Working Papers

2023 - 2024

Abstract This paper proposes a method for conducting inference on finite-dimensional parameters in models defined by a finite number of conditional moment restrictions (CMRs), with possibly different conditioning variables and endogenous regressors. CMRs are allowed to depend on non-parametric components, which might be flexibly modeled using Machine Learning tools, and non-linearly on finite-dimensional parameters. Inference is based on constructing locally robust/orthogonal/debiased moments, in a data-driven our automatic way, extending these to accommodate CMRs. Those moments are less affected by regularization bias, which is relevant to machine learning first steps and typically invalidates standard inference. The key step in this construction is the estimation of Orthogonal Instrumental Variables (OR-IVs)—"residualized" functions of the conditioning variables, which are then combined to obtain a debiased moment. Our strategy exploits the CMRs implied by the model in a general way and can thus be applied to a wide range of settings, where the construction of orthogonal moments has remained unexplored, including highly non-linear and complex settings with CMRs, prominent in economics. We argue that computing OR-IVs necessarily requires solving potentially complicated functional equations, which depend on unknown terms. However, by imposing an approximate sparsity condition, our method automatically finds the solutions to those equations using a Lasso-type program and can then be implemented straightforwardly. Based on this, we introduce a GMM estimator of finite-dimensional parameters in a two-step framework. We derive theoretical guarantees for our construction of orthogonal moments and show √n-consistency and asymptotic normality of the introduced estimator. Our Monte Carlo experiments and an empirical application on estimating firm-level production functions and productivity measures highlight the importance of relying on inference methods like the one proposed.
Abstract Models with Conditional Moment Restrictions (CMRs) are popular in economics. These models involve finite and infinite dimensional parameters. The infinite dimensional components include conditional expectations, conditional choice probabilities, or policy functions, which might be flexibly estimated using Machine Learning tools. This paper presents a characterization of locally debiased moments for regular models defined by general semiparametric CMRs with possibly different conditioning variables. These moments are appealing as they are known to be less affected by first-step bias. Additionally, we study their existence and relevance. Such results apply to a broad class of smooth functionals of finite and infinite dimensional parameters that do not necessarily appear in the CMRs. As a leading application of our theory, we characterize debiased machine learning for settings of treatment effects with endogeneity, giving necessary and sufficient conditions. We present a large class of relevant debiased moments in this context. We then propose the Compliance Machine Learning Estimator (CML), based on a practically convenient orthogonal relevant moment. We show that the resulting estimand can be written as a convex combination of conditional local average treatment effects (LATE). Altogether, CML enjoys three appealing properties in the LATE framework: (1) local robustness to first-stage estimation, (2) an estimand that can be identified under a minimal relevance condition, and (3) a meaningful causal interpretation. Our numerical experimentation shows satisfactory relative performance of such an estimator. Finally, we revisit the Oregon Health Insurance Experiment, analyzed by Finkelstein et al. (2012)}. We find that the use of machine learning and CML suggest larger positive effects on health care utilization than previously determined.
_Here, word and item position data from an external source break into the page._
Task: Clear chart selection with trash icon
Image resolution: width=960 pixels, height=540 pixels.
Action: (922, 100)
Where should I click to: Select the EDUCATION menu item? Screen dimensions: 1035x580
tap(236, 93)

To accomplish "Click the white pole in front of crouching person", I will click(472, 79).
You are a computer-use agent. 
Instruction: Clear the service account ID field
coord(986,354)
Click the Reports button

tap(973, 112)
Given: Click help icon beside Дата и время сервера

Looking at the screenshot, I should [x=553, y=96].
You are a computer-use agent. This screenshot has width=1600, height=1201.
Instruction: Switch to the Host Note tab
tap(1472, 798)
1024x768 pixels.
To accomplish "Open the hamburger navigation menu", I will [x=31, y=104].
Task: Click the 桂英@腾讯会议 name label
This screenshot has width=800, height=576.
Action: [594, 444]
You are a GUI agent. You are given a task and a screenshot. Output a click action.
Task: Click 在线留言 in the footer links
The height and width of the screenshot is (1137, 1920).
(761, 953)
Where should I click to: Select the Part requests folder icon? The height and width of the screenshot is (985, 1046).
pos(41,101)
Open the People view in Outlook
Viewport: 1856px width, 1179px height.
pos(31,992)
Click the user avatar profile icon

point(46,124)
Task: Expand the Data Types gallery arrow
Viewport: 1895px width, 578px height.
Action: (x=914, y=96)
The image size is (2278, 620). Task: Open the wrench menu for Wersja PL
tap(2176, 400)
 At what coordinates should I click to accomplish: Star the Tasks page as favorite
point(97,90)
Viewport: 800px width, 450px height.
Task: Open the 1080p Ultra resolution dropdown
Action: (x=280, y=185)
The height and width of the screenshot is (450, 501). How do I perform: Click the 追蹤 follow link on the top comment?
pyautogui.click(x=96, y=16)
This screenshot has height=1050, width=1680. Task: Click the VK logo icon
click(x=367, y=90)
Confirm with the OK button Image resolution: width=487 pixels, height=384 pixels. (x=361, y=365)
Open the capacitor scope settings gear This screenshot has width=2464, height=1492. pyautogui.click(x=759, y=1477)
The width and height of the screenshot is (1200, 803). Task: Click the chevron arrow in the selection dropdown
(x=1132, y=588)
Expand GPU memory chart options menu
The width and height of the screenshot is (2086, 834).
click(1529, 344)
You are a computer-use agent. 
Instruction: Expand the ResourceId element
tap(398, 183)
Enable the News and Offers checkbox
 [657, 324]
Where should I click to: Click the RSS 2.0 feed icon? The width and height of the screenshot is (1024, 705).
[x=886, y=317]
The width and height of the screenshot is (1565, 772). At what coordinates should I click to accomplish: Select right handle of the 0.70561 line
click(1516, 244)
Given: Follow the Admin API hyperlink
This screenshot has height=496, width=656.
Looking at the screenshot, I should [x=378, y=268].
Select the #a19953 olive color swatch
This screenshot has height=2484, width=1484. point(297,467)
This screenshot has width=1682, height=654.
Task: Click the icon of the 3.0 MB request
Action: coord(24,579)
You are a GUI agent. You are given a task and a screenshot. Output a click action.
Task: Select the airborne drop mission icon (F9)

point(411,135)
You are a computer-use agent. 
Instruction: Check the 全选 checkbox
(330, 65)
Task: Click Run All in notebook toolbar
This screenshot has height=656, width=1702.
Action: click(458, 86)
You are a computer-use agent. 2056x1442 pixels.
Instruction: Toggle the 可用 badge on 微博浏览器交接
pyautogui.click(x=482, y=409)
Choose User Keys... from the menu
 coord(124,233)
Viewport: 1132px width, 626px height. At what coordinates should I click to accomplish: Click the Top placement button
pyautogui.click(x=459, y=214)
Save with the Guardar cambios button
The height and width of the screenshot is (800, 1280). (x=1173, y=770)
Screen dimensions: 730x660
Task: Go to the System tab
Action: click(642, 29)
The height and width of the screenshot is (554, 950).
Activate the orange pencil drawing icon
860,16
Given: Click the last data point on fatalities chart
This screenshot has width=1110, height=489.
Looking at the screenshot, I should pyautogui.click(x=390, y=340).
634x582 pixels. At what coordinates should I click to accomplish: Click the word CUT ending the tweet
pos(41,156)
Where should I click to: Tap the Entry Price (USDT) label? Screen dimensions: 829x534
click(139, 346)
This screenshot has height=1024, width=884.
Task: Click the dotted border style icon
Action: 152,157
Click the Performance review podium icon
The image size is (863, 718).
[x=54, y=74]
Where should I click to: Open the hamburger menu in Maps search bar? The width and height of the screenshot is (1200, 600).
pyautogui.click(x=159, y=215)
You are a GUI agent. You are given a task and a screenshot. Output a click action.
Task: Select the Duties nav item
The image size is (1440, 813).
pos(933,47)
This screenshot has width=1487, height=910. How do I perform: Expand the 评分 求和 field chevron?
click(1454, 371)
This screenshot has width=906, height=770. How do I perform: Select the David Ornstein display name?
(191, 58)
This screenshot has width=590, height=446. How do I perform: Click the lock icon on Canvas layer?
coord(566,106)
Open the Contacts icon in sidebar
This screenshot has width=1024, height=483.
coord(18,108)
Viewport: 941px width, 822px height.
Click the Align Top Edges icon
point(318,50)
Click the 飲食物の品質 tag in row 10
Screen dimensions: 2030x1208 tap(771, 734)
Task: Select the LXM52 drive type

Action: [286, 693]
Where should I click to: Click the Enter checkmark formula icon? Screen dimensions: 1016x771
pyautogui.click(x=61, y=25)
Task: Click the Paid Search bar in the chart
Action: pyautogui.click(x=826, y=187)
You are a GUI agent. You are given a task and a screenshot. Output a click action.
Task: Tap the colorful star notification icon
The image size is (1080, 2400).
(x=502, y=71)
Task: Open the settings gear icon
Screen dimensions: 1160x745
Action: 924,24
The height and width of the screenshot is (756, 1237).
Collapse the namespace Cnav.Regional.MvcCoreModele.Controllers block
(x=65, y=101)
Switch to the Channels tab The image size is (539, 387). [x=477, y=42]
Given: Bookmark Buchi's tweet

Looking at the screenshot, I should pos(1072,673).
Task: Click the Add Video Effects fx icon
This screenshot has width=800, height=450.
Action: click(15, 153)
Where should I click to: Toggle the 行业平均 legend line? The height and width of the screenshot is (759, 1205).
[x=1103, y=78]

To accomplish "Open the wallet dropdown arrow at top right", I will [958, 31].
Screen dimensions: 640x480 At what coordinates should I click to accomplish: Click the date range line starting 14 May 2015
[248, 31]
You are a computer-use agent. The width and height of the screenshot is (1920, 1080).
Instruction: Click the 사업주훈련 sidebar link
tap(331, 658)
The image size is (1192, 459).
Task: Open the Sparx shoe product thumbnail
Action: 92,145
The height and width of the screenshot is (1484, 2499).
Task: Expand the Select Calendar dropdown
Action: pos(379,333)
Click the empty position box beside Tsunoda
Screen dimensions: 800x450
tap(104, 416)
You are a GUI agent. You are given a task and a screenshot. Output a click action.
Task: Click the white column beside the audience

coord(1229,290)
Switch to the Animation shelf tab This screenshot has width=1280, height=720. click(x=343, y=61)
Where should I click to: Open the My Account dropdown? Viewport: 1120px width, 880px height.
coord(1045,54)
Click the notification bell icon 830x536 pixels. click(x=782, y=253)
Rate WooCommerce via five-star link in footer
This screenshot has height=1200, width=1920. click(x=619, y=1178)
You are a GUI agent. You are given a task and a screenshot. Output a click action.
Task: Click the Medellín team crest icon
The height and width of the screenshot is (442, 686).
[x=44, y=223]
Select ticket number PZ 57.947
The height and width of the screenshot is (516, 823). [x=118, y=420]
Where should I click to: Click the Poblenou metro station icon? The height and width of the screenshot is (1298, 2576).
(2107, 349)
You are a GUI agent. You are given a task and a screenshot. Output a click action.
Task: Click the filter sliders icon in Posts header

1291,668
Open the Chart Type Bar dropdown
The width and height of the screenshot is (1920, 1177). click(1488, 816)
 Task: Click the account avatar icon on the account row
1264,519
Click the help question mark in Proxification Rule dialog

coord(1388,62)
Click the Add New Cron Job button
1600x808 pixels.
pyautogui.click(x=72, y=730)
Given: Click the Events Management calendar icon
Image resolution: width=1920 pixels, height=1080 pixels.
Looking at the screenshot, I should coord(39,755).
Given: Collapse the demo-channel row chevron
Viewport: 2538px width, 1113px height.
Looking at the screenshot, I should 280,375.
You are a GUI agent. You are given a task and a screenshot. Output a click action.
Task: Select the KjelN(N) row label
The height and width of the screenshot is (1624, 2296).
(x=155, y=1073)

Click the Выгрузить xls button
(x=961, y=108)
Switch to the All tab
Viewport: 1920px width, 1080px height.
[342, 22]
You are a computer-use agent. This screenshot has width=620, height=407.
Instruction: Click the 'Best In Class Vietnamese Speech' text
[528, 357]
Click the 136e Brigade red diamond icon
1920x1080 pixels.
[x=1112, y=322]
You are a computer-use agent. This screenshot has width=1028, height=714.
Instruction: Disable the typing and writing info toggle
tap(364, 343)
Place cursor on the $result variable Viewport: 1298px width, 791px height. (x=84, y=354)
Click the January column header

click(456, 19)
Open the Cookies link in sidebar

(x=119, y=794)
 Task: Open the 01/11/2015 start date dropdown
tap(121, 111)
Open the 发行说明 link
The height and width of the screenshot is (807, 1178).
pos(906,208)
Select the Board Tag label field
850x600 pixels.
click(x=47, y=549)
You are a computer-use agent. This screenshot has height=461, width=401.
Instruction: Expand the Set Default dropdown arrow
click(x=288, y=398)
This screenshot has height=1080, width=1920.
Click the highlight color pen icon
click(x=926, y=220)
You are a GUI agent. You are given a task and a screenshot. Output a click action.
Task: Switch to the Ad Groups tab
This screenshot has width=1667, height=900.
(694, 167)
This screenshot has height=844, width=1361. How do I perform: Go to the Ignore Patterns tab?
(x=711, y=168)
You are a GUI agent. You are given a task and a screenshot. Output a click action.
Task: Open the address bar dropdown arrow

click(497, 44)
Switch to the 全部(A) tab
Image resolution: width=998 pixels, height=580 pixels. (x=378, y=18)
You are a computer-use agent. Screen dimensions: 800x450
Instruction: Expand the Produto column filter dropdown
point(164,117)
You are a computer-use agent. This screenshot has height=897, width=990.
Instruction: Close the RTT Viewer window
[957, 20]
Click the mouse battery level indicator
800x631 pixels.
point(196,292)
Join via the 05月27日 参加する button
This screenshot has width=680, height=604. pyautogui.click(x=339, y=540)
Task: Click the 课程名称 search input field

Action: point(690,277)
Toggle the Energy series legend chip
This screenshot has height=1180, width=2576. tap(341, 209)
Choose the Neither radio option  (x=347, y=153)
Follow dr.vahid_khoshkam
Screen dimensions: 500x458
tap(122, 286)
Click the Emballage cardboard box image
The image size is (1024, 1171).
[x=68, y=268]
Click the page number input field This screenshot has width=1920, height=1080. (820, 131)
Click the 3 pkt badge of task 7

Abstract Locally Robust (LR)/Orthogonal/Debiased moments have proven useful with machine learning first steps, but their existence has not been investigated for general parameters. In this paper, we provide a necessary and sufficient condition, referred to as Restricted Local Non-surjectivity (RLN), for the existence of such orthogonal moments to conduct robust inference on general parameters of interest in regular semiparametric models. In addition, we study when score-type tests based on orthogonal moments are locally informative at the parametric rate. We demonstrate the utility of our general results by characterizing orthogonal moments in a class of models with unobserved heterogeneity (UH). Orthogonality for general smooth functionals of the distribution of UH is also characterized. As a second major application, we find orthogonal moments for general conditional moments models, including the fully saturated two stage least squares, heterogeneous parameters in treatment effects, sample selection models, and popular models of demand for differentiated products. We apply our results to the Oregon Health Experiment to study heterogeneous treatment effects of Medicaid on different health outcomes.